| SUPPLIED DATA |
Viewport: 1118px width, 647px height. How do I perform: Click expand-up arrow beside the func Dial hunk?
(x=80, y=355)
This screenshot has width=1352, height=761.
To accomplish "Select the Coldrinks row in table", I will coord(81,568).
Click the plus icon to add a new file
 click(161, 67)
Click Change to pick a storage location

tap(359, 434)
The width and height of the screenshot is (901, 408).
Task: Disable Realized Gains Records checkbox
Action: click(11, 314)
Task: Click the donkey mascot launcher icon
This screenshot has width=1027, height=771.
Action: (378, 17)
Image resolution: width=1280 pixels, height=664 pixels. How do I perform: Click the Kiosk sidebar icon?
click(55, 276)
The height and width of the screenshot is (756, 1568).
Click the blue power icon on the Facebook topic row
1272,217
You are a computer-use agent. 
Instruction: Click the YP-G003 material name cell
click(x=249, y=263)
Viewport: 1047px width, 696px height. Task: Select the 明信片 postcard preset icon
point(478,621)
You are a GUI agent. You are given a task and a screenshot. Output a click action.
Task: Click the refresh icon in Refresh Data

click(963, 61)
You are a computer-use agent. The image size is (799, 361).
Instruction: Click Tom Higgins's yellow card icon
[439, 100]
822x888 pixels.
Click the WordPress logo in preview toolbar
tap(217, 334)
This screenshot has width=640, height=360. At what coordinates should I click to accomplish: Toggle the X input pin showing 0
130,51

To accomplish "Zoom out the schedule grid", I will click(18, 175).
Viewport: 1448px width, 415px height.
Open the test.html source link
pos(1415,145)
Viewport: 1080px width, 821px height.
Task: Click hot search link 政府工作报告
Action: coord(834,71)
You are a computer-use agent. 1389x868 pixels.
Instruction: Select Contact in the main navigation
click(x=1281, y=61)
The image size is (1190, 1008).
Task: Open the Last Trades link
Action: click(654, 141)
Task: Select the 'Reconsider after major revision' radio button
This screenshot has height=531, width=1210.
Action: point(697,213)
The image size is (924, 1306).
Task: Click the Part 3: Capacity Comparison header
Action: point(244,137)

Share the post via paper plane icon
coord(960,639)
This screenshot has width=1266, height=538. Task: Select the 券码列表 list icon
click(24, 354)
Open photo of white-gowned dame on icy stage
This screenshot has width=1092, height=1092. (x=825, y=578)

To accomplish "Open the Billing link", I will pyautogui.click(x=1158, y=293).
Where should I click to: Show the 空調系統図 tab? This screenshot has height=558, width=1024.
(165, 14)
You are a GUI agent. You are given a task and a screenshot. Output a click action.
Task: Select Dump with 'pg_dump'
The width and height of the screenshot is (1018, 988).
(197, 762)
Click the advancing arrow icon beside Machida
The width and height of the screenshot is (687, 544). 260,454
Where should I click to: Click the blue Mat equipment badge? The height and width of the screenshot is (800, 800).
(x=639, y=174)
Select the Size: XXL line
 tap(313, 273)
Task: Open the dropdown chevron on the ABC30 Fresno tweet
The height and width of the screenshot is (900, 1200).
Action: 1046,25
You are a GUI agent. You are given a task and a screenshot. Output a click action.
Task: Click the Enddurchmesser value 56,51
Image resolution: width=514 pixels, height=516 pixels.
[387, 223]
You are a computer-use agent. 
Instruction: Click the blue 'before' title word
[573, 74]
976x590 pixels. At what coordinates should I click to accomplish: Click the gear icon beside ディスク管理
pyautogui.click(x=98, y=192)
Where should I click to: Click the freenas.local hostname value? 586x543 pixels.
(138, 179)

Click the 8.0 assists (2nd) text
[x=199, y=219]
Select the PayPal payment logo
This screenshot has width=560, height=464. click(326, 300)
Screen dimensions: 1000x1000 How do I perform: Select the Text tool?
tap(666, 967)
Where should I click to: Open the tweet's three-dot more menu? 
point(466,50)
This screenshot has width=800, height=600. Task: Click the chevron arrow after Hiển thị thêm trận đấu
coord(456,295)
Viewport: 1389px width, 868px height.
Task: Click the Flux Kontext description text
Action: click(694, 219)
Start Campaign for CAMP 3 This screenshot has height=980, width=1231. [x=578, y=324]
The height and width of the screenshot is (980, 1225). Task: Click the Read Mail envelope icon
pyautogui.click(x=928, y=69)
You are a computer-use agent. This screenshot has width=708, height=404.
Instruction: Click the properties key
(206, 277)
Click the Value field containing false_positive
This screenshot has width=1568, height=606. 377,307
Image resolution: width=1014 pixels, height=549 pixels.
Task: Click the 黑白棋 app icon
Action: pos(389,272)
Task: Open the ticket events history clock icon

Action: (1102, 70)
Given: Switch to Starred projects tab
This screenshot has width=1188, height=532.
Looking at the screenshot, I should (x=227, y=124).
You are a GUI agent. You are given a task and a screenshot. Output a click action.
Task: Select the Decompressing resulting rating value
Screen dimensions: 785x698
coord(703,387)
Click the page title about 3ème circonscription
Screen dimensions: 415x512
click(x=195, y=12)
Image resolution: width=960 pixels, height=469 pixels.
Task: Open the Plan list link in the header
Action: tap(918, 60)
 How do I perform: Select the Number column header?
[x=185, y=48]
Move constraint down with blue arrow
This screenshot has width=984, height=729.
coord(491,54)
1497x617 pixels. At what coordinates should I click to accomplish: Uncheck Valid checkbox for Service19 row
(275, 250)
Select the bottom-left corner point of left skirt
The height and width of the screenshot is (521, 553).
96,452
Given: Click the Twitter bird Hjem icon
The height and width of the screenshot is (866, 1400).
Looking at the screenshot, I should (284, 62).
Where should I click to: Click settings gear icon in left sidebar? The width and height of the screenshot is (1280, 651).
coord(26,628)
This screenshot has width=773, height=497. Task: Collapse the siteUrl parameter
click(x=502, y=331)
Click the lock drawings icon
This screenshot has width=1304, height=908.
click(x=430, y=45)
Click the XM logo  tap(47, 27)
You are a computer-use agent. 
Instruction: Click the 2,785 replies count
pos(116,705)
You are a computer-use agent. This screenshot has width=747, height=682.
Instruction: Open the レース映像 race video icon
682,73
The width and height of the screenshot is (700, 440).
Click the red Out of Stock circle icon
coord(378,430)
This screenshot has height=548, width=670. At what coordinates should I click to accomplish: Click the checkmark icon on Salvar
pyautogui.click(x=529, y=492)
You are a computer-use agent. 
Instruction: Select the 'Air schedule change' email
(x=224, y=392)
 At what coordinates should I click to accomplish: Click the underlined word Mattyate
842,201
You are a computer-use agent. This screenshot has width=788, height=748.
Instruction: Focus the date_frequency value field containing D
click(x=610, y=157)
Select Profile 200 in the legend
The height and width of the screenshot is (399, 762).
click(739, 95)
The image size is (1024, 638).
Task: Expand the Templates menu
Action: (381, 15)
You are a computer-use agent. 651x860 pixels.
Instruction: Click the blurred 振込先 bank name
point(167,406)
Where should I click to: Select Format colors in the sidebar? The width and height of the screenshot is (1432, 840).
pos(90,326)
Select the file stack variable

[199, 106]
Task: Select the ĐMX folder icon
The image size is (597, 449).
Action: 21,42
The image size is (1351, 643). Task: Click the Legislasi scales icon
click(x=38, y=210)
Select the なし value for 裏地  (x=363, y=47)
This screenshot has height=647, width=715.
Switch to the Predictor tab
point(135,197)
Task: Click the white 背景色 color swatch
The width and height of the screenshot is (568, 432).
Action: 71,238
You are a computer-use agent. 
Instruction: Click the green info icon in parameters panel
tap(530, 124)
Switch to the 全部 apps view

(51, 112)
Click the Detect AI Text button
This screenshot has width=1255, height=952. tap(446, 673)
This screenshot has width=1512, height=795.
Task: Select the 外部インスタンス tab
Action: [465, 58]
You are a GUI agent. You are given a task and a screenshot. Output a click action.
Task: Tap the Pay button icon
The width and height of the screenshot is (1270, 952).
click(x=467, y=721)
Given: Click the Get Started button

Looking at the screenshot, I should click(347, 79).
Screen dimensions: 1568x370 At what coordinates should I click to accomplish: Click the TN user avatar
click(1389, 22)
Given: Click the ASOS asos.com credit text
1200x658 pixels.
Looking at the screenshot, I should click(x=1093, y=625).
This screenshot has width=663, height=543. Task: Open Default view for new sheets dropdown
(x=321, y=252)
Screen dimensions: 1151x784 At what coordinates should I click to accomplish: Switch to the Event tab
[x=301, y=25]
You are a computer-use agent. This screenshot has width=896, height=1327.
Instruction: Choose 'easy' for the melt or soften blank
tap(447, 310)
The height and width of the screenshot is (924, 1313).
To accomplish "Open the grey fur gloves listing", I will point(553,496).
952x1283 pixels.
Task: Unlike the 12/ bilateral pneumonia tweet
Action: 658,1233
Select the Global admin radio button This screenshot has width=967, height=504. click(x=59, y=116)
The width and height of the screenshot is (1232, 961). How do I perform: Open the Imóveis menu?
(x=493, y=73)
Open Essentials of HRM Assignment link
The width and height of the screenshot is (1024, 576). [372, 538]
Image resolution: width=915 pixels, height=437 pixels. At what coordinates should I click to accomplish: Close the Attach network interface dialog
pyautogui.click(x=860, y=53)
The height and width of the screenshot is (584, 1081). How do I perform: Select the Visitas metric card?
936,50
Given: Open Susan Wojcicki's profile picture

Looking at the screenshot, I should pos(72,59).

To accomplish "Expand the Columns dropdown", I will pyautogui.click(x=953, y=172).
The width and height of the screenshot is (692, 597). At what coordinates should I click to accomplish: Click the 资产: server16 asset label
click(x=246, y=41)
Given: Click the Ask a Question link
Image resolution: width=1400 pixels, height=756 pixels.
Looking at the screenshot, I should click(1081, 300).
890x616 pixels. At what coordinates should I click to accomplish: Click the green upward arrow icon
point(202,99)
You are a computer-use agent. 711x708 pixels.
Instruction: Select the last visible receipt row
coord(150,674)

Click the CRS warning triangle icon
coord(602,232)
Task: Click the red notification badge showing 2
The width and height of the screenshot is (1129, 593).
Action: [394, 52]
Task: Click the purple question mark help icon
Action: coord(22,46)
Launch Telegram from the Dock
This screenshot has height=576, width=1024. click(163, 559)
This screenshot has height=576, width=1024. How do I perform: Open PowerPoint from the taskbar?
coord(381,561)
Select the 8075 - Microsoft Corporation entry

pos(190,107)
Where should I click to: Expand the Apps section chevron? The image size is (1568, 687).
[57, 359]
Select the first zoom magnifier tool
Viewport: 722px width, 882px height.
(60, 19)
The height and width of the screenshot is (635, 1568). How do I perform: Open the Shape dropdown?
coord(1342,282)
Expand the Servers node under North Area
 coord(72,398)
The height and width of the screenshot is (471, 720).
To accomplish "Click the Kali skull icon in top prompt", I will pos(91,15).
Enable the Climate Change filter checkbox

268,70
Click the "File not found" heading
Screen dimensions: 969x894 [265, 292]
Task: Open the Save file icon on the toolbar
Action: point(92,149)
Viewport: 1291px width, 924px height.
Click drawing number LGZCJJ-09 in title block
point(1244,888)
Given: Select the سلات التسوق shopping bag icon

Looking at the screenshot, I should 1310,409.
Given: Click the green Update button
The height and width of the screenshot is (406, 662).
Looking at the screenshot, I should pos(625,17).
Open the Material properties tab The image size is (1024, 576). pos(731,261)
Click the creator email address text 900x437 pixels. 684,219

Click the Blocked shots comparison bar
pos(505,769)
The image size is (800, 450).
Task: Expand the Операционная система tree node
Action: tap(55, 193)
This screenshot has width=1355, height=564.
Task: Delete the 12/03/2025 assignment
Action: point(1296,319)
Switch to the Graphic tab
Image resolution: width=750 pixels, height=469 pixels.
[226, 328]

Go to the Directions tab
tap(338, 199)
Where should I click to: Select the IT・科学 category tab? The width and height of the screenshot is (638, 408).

| EXERCISE BRIEF |
Find the line with "This screenshot has width=640, height=360." in the entries above. Retype it and each line after it, exactly, through the line with "You are a computer-use agent. 1389x868", and stop there.

| THE ANSWER |
This screenshot has width=640, height=360. At what coordinates should I click to accomplish: Toggle the X input pin showing 0
130,51

To accomplish "Zoom out the schedule grid", I will click(18, 175).
Viewport: 1448px width, 415px height.
Open the test.html source link
pos(1415,145)
Viewport: 1080px width, 821px height.
Task: Click hot search link 政府工作报告
Action: coord(834,71)
You are a computer-use agent. 1389x868 pixels.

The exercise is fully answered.